## TASK TO CARRY OUT
Look through the records below for the line with "This screenshot has width=554, height=458.". Return that line and each one after it up to and including the line with "Given: Open the IAL View page", exactly.

## Stored records
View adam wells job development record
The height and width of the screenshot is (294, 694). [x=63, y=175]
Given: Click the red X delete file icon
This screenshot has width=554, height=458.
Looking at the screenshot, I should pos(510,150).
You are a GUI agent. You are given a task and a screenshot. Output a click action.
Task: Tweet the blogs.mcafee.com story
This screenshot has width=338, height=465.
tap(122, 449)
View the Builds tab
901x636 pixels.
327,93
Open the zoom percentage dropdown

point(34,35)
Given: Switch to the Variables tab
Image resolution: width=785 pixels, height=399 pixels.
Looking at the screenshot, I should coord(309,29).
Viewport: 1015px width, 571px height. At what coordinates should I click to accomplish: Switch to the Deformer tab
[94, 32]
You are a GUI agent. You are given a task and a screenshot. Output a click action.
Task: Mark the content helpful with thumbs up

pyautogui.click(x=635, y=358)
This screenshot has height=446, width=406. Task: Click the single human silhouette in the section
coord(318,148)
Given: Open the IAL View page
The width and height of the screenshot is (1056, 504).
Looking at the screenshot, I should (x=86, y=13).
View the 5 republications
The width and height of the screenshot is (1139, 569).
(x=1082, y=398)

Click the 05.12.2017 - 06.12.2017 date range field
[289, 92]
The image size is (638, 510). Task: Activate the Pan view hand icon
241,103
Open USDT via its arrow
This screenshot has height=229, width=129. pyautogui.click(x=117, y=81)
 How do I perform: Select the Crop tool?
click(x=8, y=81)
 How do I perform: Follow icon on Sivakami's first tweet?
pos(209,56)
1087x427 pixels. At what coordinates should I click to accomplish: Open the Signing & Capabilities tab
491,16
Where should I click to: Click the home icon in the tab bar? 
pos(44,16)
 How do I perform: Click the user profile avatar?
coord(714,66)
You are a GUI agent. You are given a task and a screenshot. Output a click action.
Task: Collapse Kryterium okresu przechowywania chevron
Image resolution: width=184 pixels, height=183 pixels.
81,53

## EXERCISE RESULT
This screenshot has width=554, height=458.
Looking at the screenshot, I should pos(510,150).
You are a GUI agent. You are given a task and a screenshot. Output a click action.
Task: Tweet the blogs.mcafee.com story
This screenshot has width=338, height=465.
tap(122, 449)
View the Builds tab
901x636 pixels.
327,93
Open the zoom percentage dropdown

point(34,35)
Given: Switch to the Variables tab
Image resolution: width=785 pixels, height=399 pixels.
Looking at the screenshot, I should coord(309,29).
Viewport: 1015px width, 571px height. At what coordinates should I click to accomplish: Switch to the Deformer tab
[94, 32]
You are a GUI agent. You are given a task and a screenshot. Output a click action.
Task: Mark the content helpful with thumbs up

pyautogui.click(x=635, y=358)
This screenshot has height=446, width=406. Task: Click the single human silhouette in the section
coord(318,148)
Given: Open the IAL View page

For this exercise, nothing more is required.